I used to write the blog “Lipstick Explosion,” but took it down upon the birth of my daughter last January. Now that I’m back up on this blog, my dear friend Radical Vixen asked if I’d be including my old blog posts somewhere. “You had,” she said, “some really great posts.” After I blushed, I decided I’d pull some of my stronger posts out and repost here occasionally, along with updates/addendums/new thoughts as is appropriate.
Below is a post I counted among the most difficult to write, and most important. More new comments from me at the end …
___Sept 2006___
Since I graduated with my MFA in May, I’ve been exercising and eating better, in an effort to shed “the grad school weight.” Working two or three jobs and taking a full load of classes for four years led to me eating crappy food late at night. Drinking two or three nights a week didn’t help either, so in this weight loss effort, I’ve occasionally cut out alcohol (which, by the way, I recommend. I think it has made the “cutting edge” difference for me.).
━━━━
Problem details:
In the blog post above, what leads the writer to repost some of the old entries? Answer in one to three sentences.
━━━━
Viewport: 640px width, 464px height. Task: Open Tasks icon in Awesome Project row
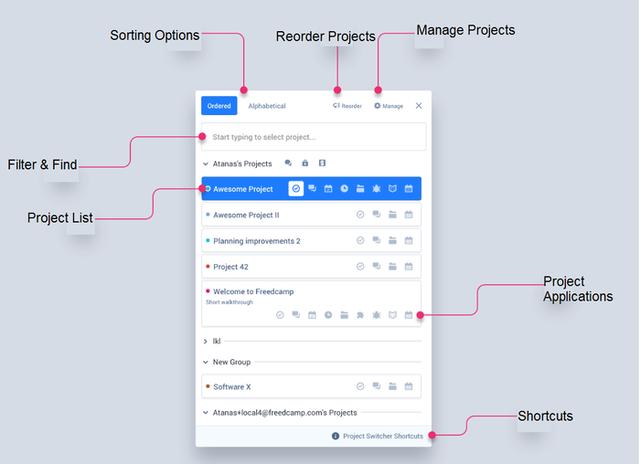[296, 188]
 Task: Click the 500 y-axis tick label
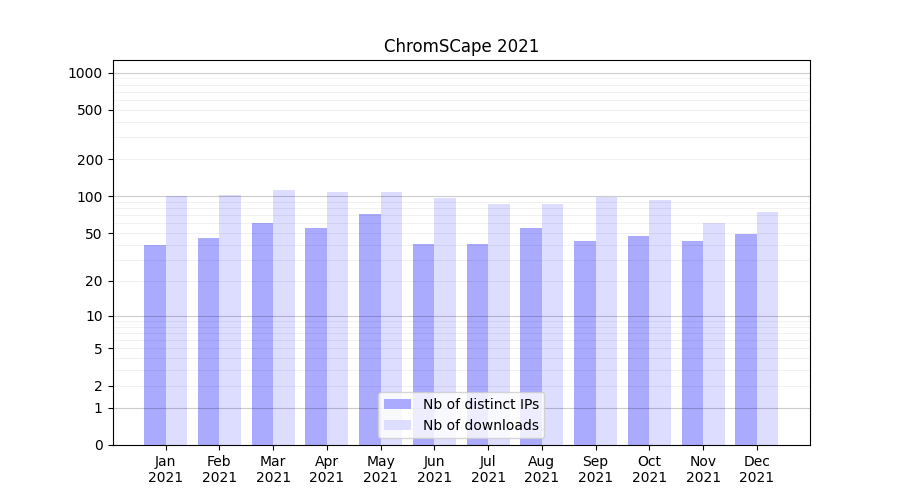[89, 110]
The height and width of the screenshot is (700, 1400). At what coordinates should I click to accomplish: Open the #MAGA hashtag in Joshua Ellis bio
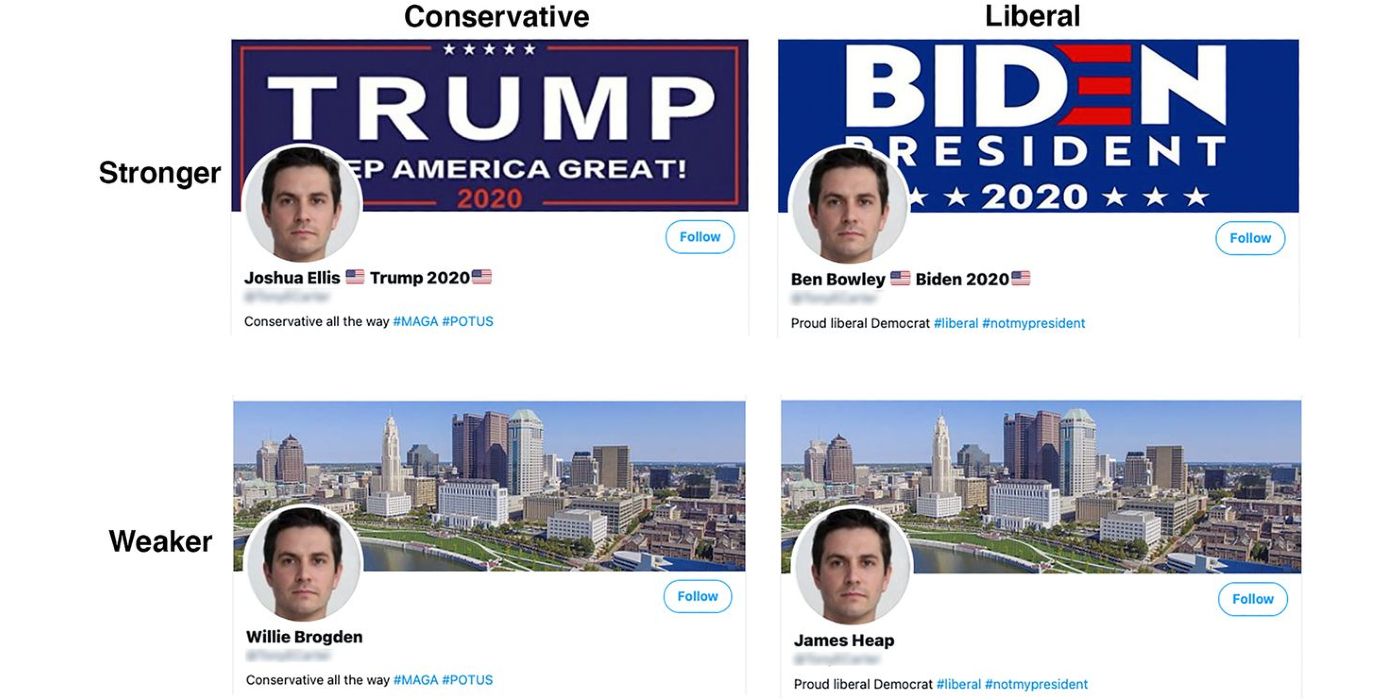(x=415, y=322)
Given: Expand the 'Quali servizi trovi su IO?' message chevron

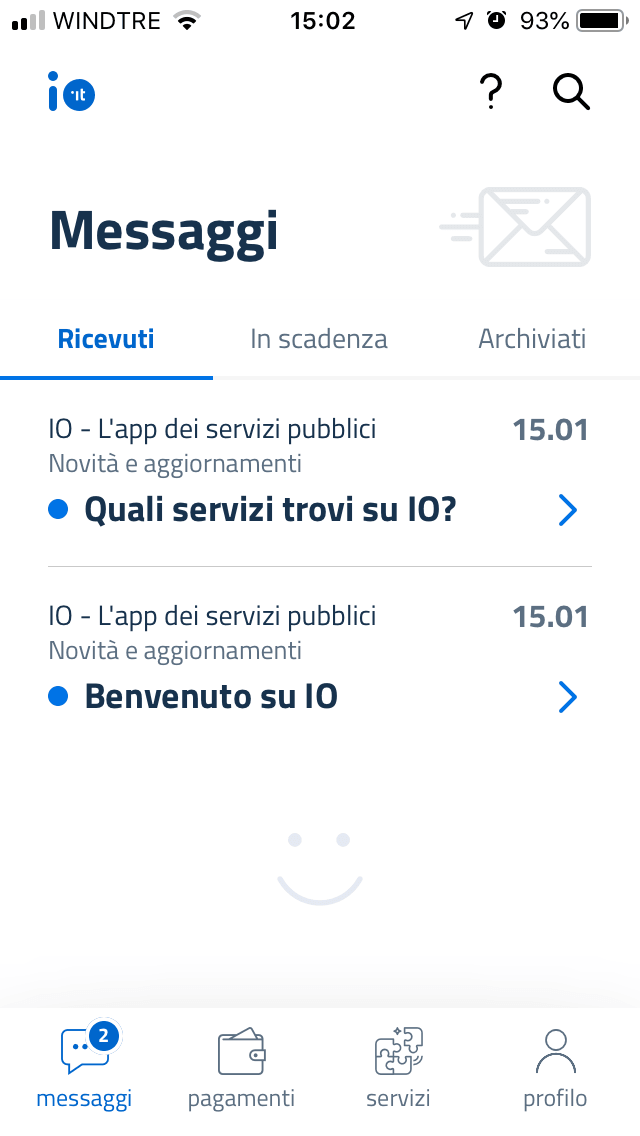Looking at the screenshot, I should 568,510.
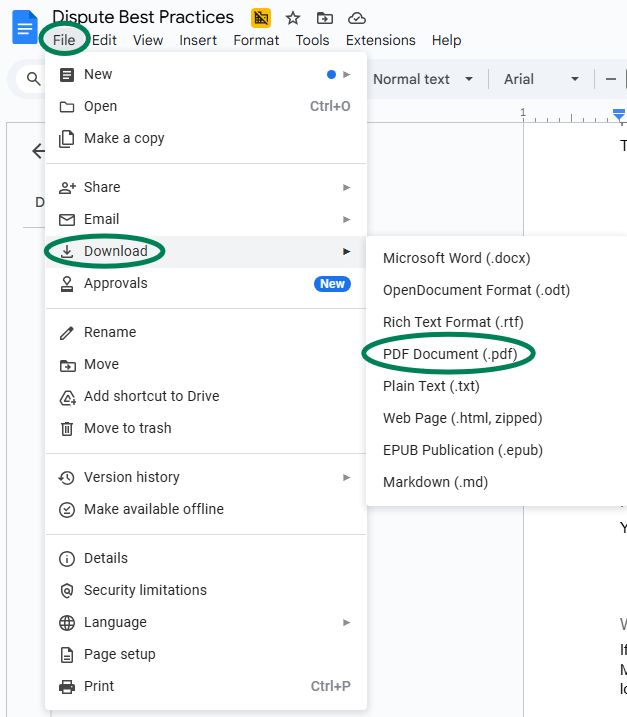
━━━━
Exercise output:
The writer took down the old blog, "Lipstick Explosion," after the birth of a daughter. After the writer returned to blogging, a friend, Radical Vixen, asked whether the old posts would be included somewhere and said some of them were really great. The writer then decided to repost some of the stronger posts occasionally, with updates and new thoughts where appropriate.